Jak opisuje Reuters, w broszurze Szwedzi przeczytają m.in. rady, by zaopatrzyć się w wodę, mleko owsiane, puszki z jedzeniem, w tym sos bolognese czy sardynki, suchy prowiant, w tym placki tortilli, latarkę czy radio na baterie lub zasilane energią słoneczną.
To pierwsze takie ostrzeżenie od ponad pół wieku - ostatni raz szwedzki rząd wydał podobne w 1961 roku.
Szwedzi chcą wsparcia w przygotowaniu się do ewentualnego kryzysu, porad co do jedzenia, wody, prądu i komunikacji
- tłumaczy Dan Eliasson, dyrektor generalny szwedzkiej agencji ratownictwa cywilnego, która przygotowała broszurę.

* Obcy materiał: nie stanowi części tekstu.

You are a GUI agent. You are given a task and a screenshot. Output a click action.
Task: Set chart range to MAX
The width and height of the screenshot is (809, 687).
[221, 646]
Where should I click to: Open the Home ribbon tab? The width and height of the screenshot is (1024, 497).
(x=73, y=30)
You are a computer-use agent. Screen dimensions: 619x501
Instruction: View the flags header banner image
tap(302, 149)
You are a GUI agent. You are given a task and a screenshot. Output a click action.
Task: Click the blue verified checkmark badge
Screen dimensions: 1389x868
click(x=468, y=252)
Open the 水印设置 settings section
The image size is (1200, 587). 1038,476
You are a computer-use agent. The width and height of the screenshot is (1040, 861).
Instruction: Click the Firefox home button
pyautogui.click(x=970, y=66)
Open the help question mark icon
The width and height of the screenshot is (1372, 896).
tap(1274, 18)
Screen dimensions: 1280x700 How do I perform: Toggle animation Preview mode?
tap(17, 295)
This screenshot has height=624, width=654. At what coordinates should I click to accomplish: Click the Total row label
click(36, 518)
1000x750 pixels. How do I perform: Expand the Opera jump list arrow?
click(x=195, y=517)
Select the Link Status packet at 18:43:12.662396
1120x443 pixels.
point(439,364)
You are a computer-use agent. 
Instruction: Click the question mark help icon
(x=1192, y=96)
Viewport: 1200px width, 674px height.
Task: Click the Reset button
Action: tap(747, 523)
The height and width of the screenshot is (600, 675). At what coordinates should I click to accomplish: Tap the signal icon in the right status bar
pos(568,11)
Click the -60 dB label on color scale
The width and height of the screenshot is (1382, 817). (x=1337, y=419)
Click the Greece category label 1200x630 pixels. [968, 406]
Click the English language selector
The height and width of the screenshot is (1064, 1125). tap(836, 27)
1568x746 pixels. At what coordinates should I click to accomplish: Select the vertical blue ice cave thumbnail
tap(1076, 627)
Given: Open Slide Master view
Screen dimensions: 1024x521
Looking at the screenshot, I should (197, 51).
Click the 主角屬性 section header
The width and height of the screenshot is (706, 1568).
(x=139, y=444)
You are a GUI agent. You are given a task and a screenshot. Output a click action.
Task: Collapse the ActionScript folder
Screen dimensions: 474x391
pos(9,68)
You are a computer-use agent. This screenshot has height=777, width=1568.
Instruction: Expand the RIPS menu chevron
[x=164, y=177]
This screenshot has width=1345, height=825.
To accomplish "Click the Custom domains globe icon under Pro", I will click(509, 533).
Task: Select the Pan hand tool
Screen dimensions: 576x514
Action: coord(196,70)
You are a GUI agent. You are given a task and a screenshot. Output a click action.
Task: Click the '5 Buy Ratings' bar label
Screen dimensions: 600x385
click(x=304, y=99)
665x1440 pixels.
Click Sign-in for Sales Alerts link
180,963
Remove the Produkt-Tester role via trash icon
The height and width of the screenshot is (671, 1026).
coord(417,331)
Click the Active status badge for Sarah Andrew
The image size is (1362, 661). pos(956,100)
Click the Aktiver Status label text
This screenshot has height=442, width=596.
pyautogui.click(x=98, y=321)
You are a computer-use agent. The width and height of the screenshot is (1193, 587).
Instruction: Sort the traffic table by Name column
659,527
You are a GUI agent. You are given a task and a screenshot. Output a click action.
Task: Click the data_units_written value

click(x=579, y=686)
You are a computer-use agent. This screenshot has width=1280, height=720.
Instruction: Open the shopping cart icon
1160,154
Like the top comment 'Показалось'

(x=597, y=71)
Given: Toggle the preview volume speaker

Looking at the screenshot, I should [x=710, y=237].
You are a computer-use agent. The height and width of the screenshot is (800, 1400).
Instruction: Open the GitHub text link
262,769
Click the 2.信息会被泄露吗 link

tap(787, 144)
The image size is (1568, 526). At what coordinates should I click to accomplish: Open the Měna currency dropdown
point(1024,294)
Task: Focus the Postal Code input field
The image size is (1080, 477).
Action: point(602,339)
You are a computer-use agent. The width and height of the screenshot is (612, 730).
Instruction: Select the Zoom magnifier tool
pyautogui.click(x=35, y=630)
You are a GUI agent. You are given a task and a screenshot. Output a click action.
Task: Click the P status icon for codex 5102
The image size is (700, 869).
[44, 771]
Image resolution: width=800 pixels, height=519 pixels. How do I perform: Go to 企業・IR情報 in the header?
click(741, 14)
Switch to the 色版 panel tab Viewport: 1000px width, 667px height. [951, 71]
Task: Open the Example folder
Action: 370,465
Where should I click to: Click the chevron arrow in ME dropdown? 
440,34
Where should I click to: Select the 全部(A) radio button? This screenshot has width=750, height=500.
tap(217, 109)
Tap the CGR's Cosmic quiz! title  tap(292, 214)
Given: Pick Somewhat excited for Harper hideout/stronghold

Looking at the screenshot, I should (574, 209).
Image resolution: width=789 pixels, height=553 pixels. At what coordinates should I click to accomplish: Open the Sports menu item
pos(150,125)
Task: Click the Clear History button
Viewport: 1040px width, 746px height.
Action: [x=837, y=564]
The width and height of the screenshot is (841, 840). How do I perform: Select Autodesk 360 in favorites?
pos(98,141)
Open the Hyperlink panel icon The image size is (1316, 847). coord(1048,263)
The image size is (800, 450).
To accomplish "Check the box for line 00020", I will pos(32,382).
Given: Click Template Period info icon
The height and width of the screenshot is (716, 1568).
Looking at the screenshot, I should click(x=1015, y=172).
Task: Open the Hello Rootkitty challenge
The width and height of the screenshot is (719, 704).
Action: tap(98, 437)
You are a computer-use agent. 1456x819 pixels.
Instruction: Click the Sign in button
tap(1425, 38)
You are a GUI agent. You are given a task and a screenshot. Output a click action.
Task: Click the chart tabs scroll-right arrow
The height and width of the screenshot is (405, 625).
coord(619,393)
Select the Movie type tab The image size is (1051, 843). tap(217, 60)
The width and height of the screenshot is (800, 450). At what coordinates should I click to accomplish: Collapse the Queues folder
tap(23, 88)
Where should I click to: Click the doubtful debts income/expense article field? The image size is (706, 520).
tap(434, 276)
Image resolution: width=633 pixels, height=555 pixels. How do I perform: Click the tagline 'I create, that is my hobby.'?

Dzięki ulotce Szwedzi dowiedzą się nie tylko jak zachowywać się w razie klęski żywiołowej, katastrofy ekologicznej czy wojny, a także cyberataku i wojny informacyjnej. Obywatele Szwecji dowiedzą się z niej też jak odróżnić prawdziwą informację od fake newsa. W broszurze napisano także, by w razie konfliktu zbrojnego nie wierzyć w doniesienia, że Szwecja się poddała, bo "to nigdy nie będzie miało miejsca".
W broszurze nie napisano wprost, jaki kraj zagraża Szwecji. Wyjaśniono jedynie, że "Nawet jeśli Szwecja jest bezpieczniejsza niż inne państwa, zagrożenie istnieje". Jednak jak zauważa Reuters, Szwecja i inne kraje regionu są w gotowości od kiedy Rosja zaatakowała Ukrainę i zaanektowała Krym w marcu 2014 roku.
Rozesłanie broszur nie jest jedynym działaniem, jakie podjął szwedzki rząd. Wcześniej władze zwiększyły wydatki na obronność i przywróciły pobór do wojska.
Szwecja nie uczestniczyła w żadnej wojnie od ponad 200 lat, czyli od czasu wojny z Norwegią w 1814 roku. Podczas drugiej wojny światowej Szwecja była neutralna.